Saat ini, umat Islam sedang menghadapi masa yang sangat sulit. Pertumpahan darah terjadi di berbagai tempat, musuh-musuh Islam semakin berani dan angkuh, sementara para pemimpin negeri-negeri Muslim justru makin terang-terangan mengkhianati umat tanpa rasa malu. Kondisi ini telah membuka topeng banyak pihak dan menunjukkan siapa sebenarnya yang berpihak pada umat, dan siapa yang justru menjadi bagian dari pengkhianatan.

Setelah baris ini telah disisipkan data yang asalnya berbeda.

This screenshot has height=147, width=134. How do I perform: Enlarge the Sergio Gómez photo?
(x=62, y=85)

Meski menyakitkan, semoga di balik semua ini ada kebaikan yang Allah ﷻ siapkan bagi umat.

Setidaknya, kebohongan-kebohongan dan proyek-proyek menyesatkan yang selama ini membutakan umat mulai terbongkar. Kini umat bisa melihat kenyataan dengan lebih jernih, bahwa perpecahan, nasionalisme sempit, dan patriotisme palsu justru menjadi penyebab kelemahan dan keberanian musuh-musuh Islam.

Umat Islam hari ini berada di persimpangan jalan yang sangat menentukan arah masa depan mereka. Di satu sisi, ada jalan mulia: bersatu kembali dalam proyek besar peradaban Islam, yakni dengan menegakkan Daulah Islamiyah (Khilafah) yang menyatukan seluruh kaum Muslimin di bawah satu kepemimpinan yang adil dan berpihak pada syariat Allah. Inilah jalan yang pernah ditempuh Rasulullah ﷺ dan para khalifah sesudahnya, jalan yang menjanjikan kemuliaan, perlindungan, dan kejayaan umat.

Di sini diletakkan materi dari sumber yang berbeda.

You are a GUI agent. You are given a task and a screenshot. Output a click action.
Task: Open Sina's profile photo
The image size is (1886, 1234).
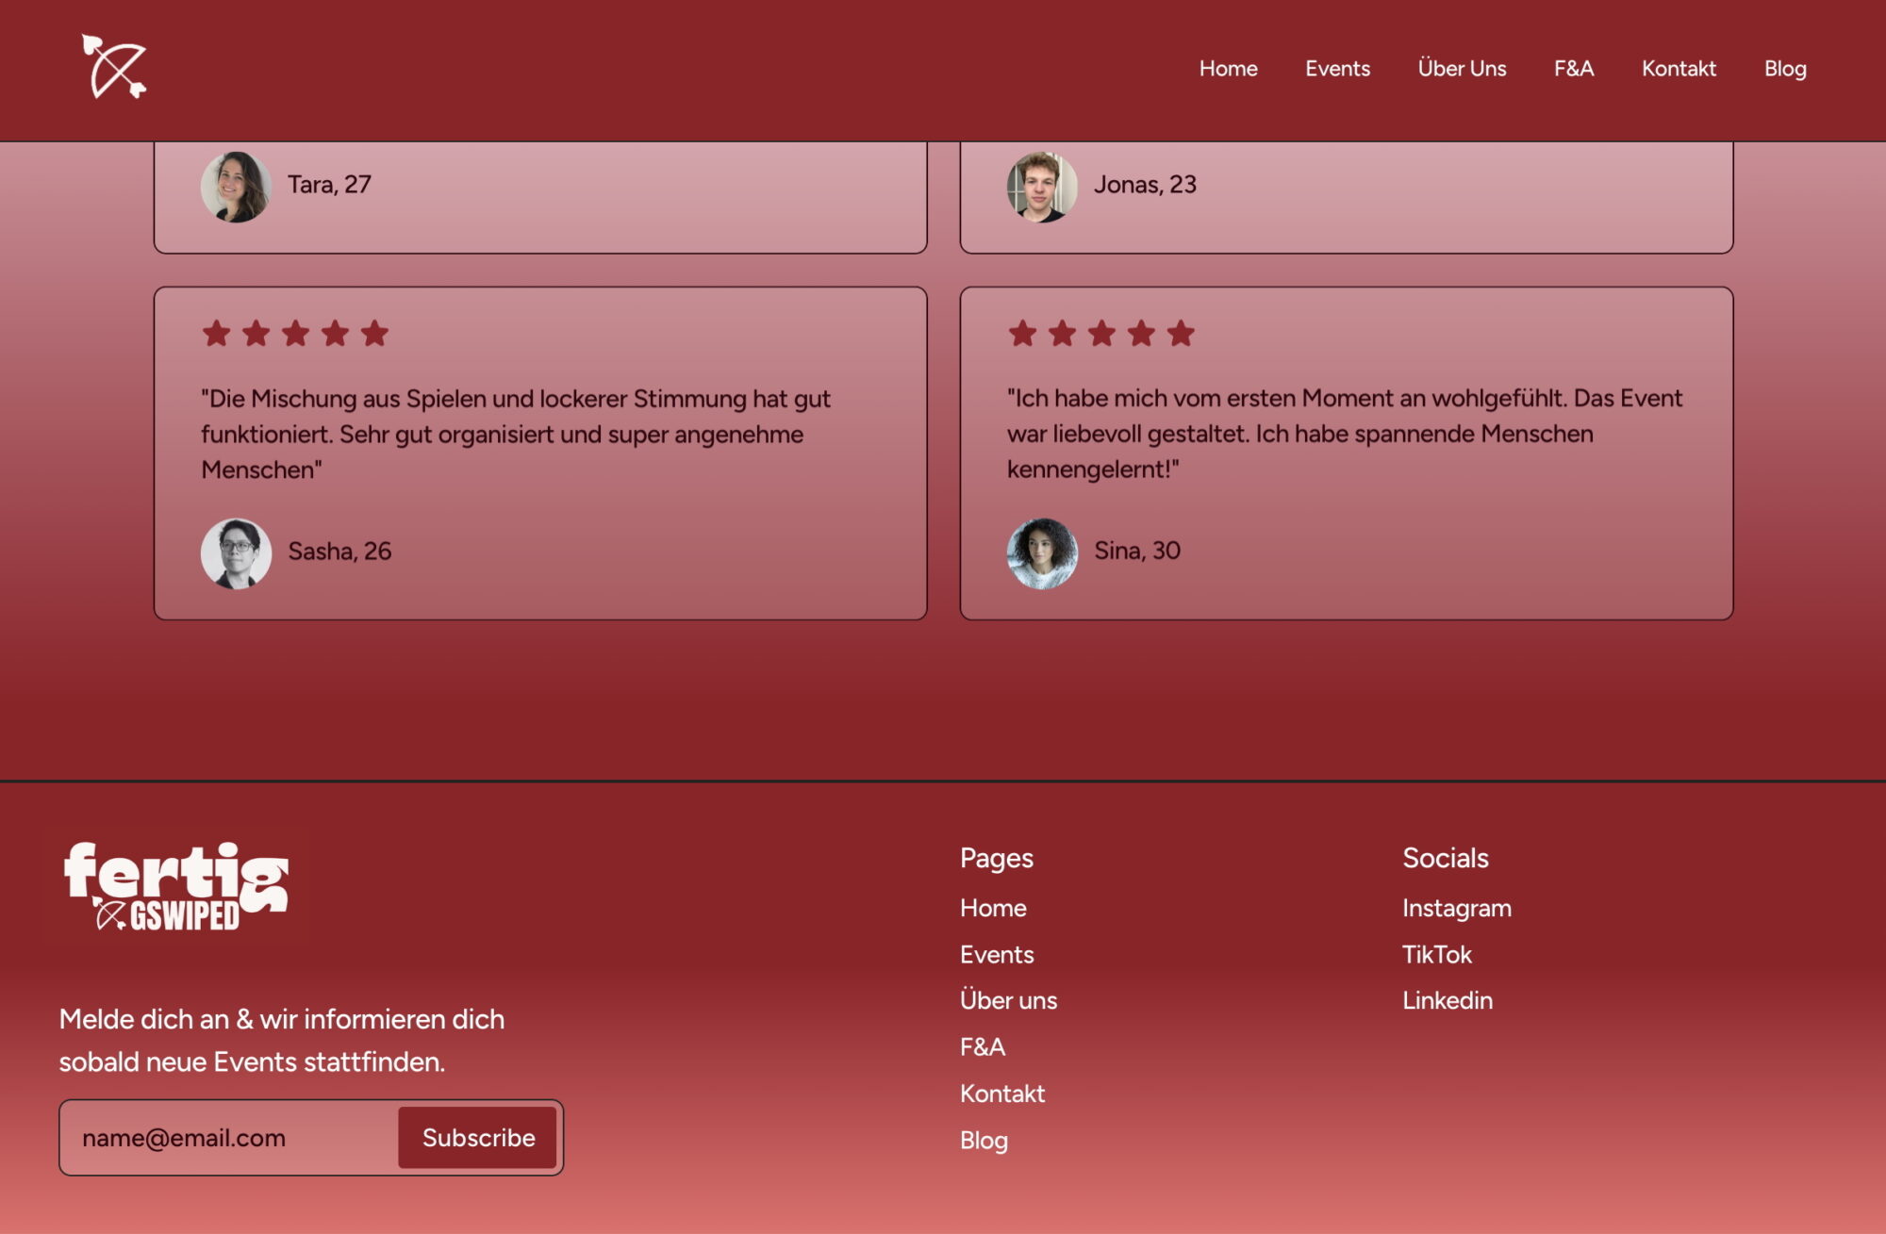pos(1043,550)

Di sisi lain, terbentang jalan gelap: jalan tunduk dan menyerah pada tatanan dunia yang dibangun atas dasar penjajahan, di mana Amerika dan Israel menjadi penguasa, dan negeri-negeri Muslim hanya menjadi pion dalam permainan mereka. Jika umat tidak segera bangkit dan memilih jalan Islam, maka (na'udzubillah) mereka akan dijerumuskan ke dalam babak baru penjajahan yang jauh lebih ganas, lebih sistematis, dan lebih menghancurkan dari sebelumnya.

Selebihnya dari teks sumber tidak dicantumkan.